▶ [WORK REQUEST]: Only an exact copy of the lines beginning at the one that contains "Brochure (231, 2384)" and ending at the last line of the records below counts as the answer.

▶ [INFORMATION SHOWN]:
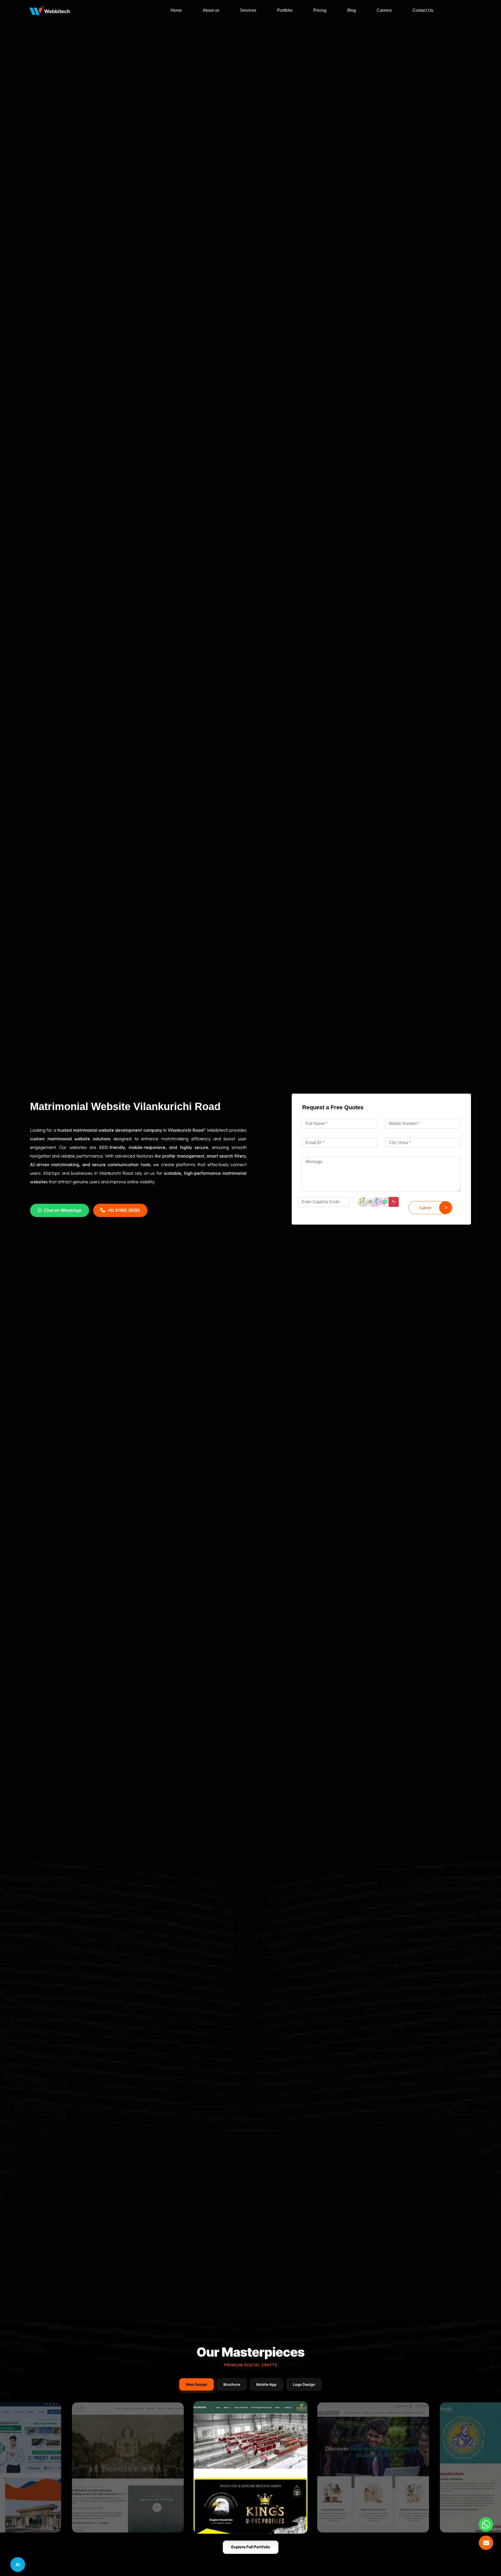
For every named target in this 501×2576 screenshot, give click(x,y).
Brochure (231, 2384)
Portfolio (285, 10)
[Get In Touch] (486, 2543)
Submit (425, 1208)
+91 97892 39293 (123, 1210)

▶ [OUTPUT OF THE EXERCISE]:
Brochure (231, 2384)
Portfolio (285, 10)
[Get In Touch] (486, 2543)
Submit (425, 1208)
+91 97892 39293 (123, 1210)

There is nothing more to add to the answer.